Up to and including the line with "Scooby-Doo (1002, 194)", output the records exactly as they appear.

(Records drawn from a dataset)
· · ·

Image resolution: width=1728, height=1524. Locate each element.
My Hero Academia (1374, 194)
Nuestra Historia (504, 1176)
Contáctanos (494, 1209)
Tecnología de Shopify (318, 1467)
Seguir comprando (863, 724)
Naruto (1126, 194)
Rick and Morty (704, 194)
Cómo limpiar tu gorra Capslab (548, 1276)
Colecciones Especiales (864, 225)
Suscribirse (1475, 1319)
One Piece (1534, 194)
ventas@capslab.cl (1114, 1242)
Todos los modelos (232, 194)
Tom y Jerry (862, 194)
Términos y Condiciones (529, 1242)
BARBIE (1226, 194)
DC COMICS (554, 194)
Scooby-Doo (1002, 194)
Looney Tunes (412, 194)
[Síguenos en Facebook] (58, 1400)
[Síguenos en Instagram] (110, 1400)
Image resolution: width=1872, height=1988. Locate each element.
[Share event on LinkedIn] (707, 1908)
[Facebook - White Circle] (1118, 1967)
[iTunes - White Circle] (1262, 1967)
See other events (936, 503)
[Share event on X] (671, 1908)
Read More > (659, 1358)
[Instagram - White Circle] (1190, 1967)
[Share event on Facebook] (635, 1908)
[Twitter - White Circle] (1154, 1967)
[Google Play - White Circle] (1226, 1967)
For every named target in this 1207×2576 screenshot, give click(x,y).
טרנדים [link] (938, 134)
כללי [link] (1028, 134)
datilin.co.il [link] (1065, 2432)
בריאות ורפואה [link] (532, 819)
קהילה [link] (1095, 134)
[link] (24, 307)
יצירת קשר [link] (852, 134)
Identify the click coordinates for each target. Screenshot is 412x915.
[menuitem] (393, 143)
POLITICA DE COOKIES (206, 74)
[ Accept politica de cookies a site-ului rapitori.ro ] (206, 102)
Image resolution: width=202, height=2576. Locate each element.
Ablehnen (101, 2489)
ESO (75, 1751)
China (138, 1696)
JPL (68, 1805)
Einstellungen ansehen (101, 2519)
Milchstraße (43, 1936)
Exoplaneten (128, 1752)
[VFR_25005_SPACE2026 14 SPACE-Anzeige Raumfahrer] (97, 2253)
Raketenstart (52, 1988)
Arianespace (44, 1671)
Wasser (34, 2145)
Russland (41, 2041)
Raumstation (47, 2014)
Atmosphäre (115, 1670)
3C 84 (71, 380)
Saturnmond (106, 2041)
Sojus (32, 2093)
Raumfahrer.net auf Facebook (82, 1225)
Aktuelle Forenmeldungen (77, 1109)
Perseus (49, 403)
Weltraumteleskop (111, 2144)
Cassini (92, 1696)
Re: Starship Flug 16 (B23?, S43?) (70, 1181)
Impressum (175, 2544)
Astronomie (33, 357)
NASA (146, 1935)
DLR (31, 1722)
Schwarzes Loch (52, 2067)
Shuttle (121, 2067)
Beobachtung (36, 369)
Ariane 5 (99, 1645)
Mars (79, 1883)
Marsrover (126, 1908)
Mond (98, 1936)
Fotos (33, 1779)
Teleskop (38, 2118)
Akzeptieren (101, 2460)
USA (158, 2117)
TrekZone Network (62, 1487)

· · ·

**The answer**
Image resolution: width=1728, height=1524. Locate each element.
My Hero Academia (1374, 194)
Nuestra Historia (504, 1176)
Contáctanos (494, 1209)
Tecnología de Shopify (318, 1467)
Seguir comprando (863, 724)
Naruto (1126, 194)
Rick and Morty (704, 194)
Cómo limpiar tu gorra Capslab (548, 1276)
Colecciones Especiales (864, 225)
Suscribirse (1475, 1319)
One Piece (1534, 194)
ventas@capslab.cl (1114, 1242)
Todos los modelos (232, 194)
Tom y Jerry (862, 194)
Términos y Condiciones (529, 1242)
BARBIE (1226, 194)
DC COMICS (554, 194)
Scooby-Doo (1002, 194)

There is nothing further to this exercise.